Se il tipo di contenuto che viene privilegiato dalle piattaforme è leggero - tra l’infotainment e il puro intrattenimento - gli account di media e progetti editoriali tenderanno a produrre più soft news per generare engagement e rendere sostenibile il proprio modello di business. Per esempio: si parlerà più di sport o spettacoli, notizie che hanno un rilievo inferiore nella democrazia di un Paese rispetto a un’azione del governo o alla guerra a Gaza.

«Gli algoritmi delle piattaforme sono fatti per essere incentivanti dal punto di vista della creazione di contenuti, ma se io non troverò soddisfazione nel produrre post o reel sulla società, le diseguaglianze e i diritti - perchè ogni volta che li creo vengono visti da sei persone - smetterò di informare su quei temi e parlerò di altro», aggiunge Riccio.

Distorsione della realtà

«Si rischia di fare una valutazione distorta, per cui non ottengo engagement da contenuti politici perché non interessano alle persone. Non è così: il numero di like è il risultato di un algoritmo che droga le visualizzazioni di un post e disincentiva quelle di un altro», conclude Riccio.

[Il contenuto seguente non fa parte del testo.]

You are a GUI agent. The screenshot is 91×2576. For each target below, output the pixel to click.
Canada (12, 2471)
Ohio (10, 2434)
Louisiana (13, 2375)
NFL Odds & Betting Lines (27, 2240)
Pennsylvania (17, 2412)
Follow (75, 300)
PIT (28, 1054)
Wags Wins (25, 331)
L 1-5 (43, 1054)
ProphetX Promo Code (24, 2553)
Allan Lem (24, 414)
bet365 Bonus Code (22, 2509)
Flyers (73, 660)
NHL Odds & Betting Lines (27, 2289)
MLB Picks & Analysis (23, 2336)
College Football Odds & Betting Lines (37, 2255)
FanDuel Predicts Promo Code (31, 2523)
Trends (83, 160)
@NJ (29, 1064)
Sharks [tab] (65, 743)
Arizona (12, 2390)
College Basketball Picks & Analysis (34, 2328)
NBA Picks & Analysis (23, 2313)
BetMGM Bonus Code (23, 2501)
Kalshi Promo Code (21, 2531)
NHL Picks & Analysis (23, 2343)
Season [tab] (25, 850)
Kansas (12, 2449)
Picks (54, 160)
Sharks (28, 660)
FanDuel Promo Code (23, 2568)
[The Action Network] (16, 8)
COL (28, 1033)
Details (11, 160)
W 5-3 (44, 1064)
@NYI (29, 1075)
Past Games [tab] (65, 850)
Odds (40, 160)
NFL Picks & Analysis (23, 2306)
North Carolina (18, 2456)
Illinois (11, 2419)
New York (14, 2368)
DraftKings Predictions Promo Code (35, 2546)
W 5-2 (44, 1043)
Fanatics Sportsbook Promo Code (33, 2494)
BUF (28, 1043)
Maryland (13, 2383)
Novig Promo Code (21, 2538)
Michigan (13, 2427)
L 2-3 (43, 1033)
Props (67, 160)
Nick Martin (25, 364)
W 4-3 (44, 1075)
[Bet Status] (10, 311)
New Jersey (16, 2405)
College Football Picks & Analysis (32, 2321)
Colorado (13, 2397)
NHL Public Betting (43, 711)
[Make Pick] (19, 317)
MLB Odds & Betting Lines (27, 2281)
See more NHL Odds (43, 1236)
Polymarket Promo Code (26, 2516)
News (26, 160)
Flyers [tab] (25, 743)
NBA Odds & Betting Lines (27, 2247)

La manipolazione non è soltanto generare un deepfake che ci dà una notizia falsa, ma è anche condizionare le persone dal punto di vista dell’agenda setting: se nel mio feed vedrò solo influencer che mi raccontano la loro beauty routine e foto di ristoranti, è difficile che votare alle elezioni europee diventi una mia priorità.

Rimarrò chiuso nella mia bolla, super connessa ma dotata di un filtro spesso, costruito da qualcun altro, che decide che cosa devo sapere e che cosa no.

Come riattivare i contenuti politici

Per eludere il blocco e continuare a vedere i contenuti politici anche dagli account suggeriti (quelli che non segui) basta cliccare in alto a destra sulla barra del menù (tre righe orizzontali) e cercare la voce “contenuti suggeriti”. Poi selezionare “contenuti di natura politica” e scegliere l’opzione “non limitare i contenuti di natura politica delle persone che non segui”.